Maintaining Sealing Between Mandrel and Sleeve During Rotation and/or Reciprocation

[0088] FIGS. 10-13 schematically illustrating reciprocating motion of sleeve or housing 300 relative to mandrel 110. In these figures arrows 1000, 1010, 1020, and 1030 schematically indicate upward movement of mandrel 110 relative to sleeve 300. Additionally, arrows 1002, 1012, 1022, and 1032 schematically indicate downward movement of mandrel 110 relative to sleeve 300.

[0089] The height H.sub.T of mandrel 110 compared to the overall length 350 of sleeve or housing 300 can be configured to allow sleeve or housing 300 to reciprocate (e.g., slide up and down) relative to mandrel 110. FIGS. 10 through 13 are schematic diagrams illustrating reciprocation and/or rotation between sleeve or housing 300 along mandrel 110 (allowing reciprocation and/or rotation between drill or work string 85 when annular seal 71 of annular blow out preventer 70 is closed and sealed on sleeve 300, and drill or work string 85, thereby sealing the bore hole from above).

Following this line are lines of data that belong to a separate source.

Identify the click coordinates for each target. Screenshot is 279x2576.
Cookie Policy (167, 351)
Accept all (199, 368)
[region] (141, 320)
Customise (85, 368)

[0090] FIGS. 10 through 13 (in such order) with arrows 1000, 1010, 1020, and 1030 schematically indicate an upward stroke of reciprocation of mandrel 110 relative to sleeve 300.

[0091] In FIG. 10, arrow 1000 schematically indicates that mandrel 110 is moving upward relative to sleeve or housing 300, where a double pin end sub 700 is located below lower packing unit 380 of sleeve 300. Both packing units 370 and 380 maintain a seal between sleeve 300 and mandrel 110, while annular seal 71 maintains a seal on sleeve 300 thereby sealing wellbore 40.

[0092] In FIG. 11, arrow 1010 schematically indicates that mandrel 110 is moving upward relative to sleeve or housing 300, where a double pin end sub 700 is located at the level of lower packing unit 380 of sleeve 300. While packing unit 380 may not maintain a seal when double pin end sub 700 passes through (e.g., recessed area 750 causing a break in the sealing), packing unit 370 maintains a seal between sleeve 300 and mandrel 110, while annular seal 71 maintains a seal on sleeve 300 thereby sealing wellbore 40.

[0093] In FIG. 12, arrow 1020 schematically indicates that mandrel 110 is moving upward relative to sleeve or housing 300, where a double pin end sub 700 is located between upper packing 370 and lower packing 380 units. Both packing units 370 and 380 maintain a seal between sleeve 300 and mandrel 110, while annular seal 71 maintains a seal on sleeve 300 thereby sealing wellbore 40.

[0094] In FIG. 13, arrow 1030 schematically indicates that mandrel 110 is moving upward relative to sleeve or housing 300, where a double pin end sub 700 is located at the level of upper packing 370 unit of sleeve 300. While packing unit 370 may not maintain a seal when double pin end sub 700 passes through (e.g., recessed area 750 causing a break in the sealing), packing unit 380 maintains a seal between sleeve 300 and mandrel 110, while annular seal 71 maintains a seal on sleeve 300 thereby sealing wellbore 40.

[0095] FIGS. 13 through 10 (in such order) with arrows 1002, 1012, 1022, and 1032 schematically indicate a downward stroke of reciprocation of mandrel 110 relative to sleeve 300.

[0096] In FIG. 13, arrow 1032 schematically indicates that mandrel 110 is moving downward relative to sleeve or housing 300, where a double pin end sub 700 is located at the level of upper packing 370 unit of sleeve 300. While packing unit 370 may not maintain a seal when double pin end sub 700 passes through (e.g., recessed area 750 causing a break in the sealing), packing unit 380 maintains a seal between sleeve 300 and mandrel 110, while annular seal 71 maintains a seal on sleeve 300 thereby sealing wellbore 40.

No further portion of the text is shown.